=== Data under study ===

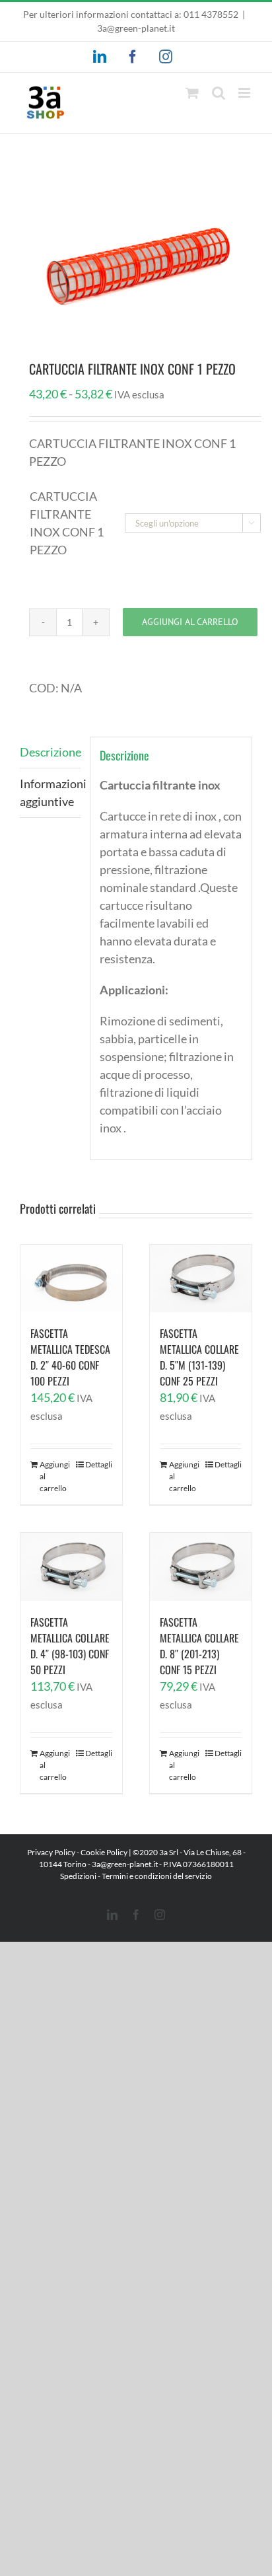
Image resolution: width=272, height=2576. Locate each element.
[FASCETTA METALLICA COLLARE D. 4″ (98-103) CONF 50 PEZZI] (71, 1567)
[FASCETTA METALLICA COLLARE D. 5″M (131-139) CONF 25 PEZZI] (201, 1279)
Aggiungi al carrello (190, 622)
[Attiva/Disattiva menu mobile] (245, 93)
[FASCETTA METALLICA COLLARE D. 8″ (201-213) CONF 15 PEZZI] (201, 1567)
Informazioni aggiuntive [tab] (50, 792)
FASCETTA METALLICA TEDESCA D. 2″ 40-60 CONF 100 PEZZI (70, 1357)
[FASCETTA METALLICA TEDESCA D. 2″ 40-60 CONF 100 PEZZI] (71, 1279)
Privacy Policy (51, 1852)
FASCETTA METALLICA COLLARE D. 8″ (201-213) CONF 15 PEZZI (199, 1645)
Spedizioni (78, 1876)
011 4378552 (211, 14)
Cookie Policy (104, 1852)
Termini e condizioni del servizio (157, 1876)
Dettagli (98, 1464)
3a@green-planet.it (136, 28)
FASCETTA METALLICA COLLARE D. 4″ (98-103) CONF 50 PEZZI (70, 1645)
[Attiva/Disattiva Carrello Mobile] (192, 93)
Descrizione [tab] (50, 752)
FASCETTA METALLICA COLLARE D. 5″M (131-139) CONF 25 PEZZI (199, 1357)
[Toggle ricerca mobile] (218, 93)
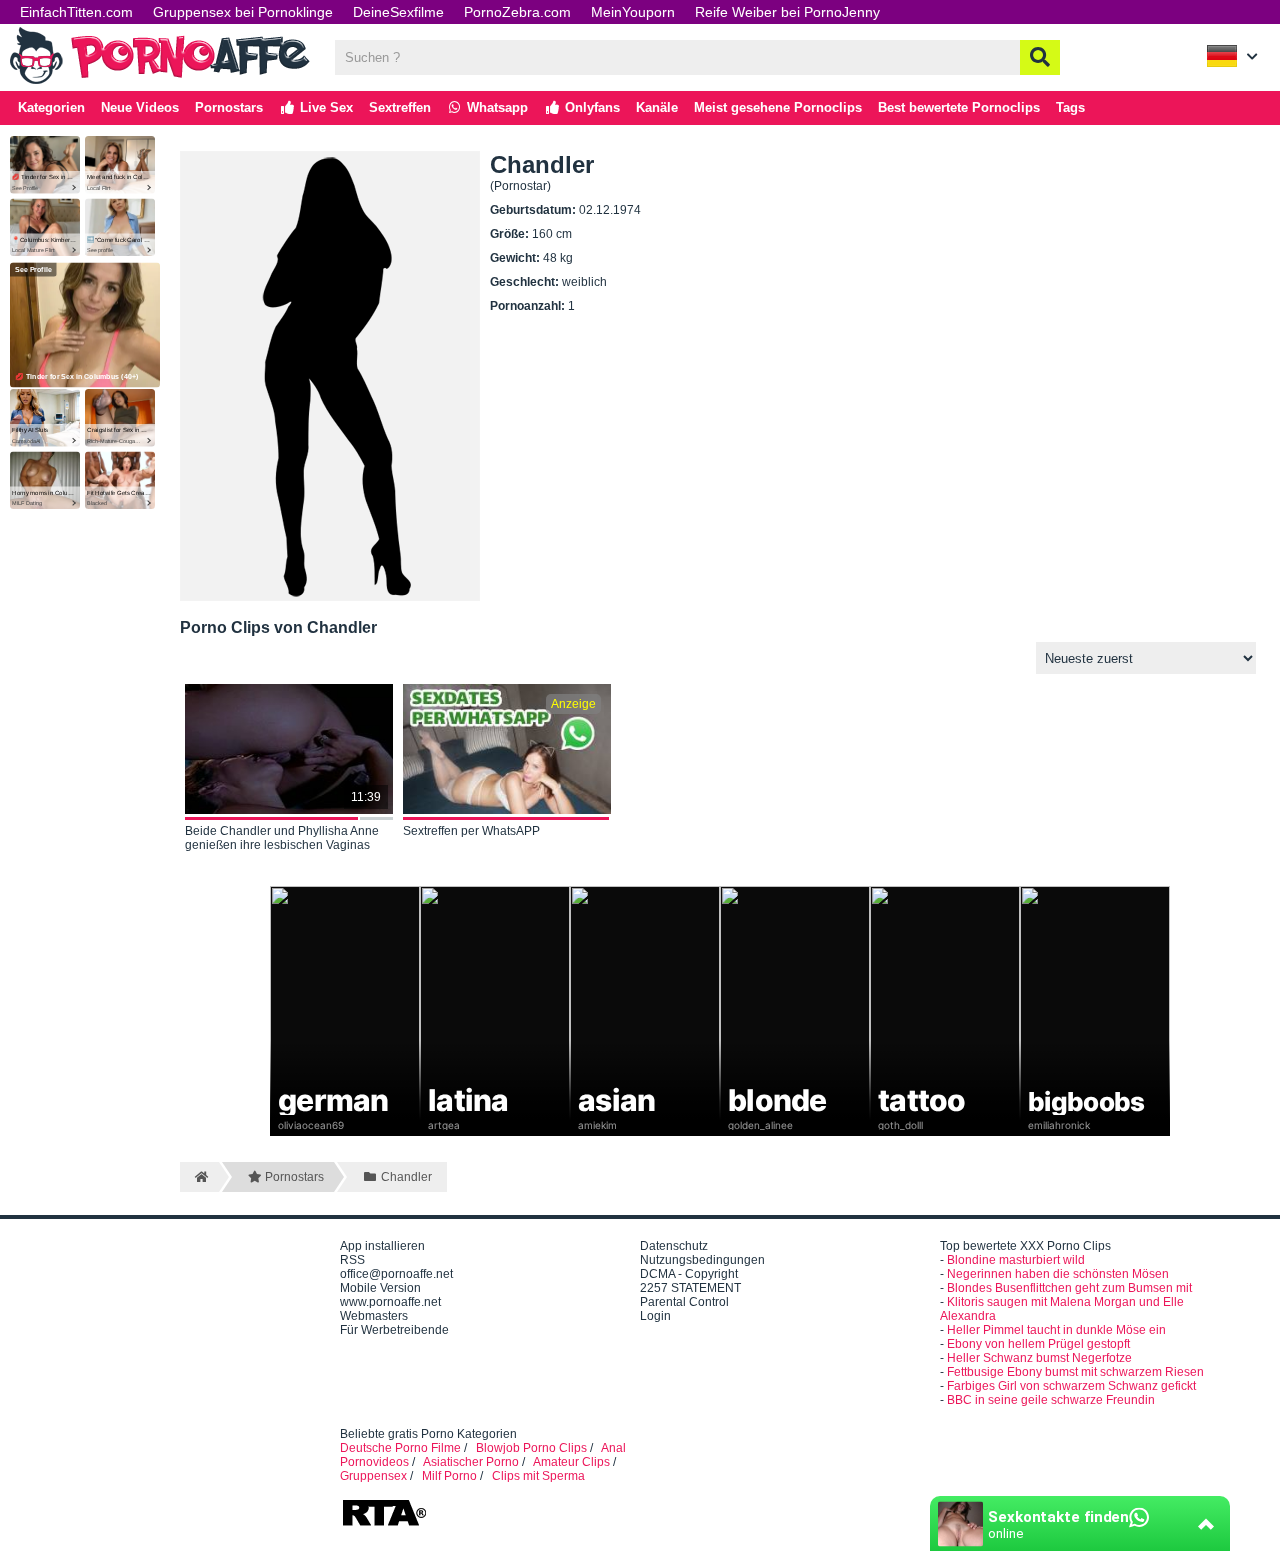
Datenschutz (674, 1246)
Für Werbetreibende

===

What the exercise asks:
Pick out, from the lines above, every one that contains the string "Attiva".

Final answer:
[Attiva/Disattiva menu mobile] (245, 93)
[Attiva/Disattiva Carrello Mobile] (192, 93)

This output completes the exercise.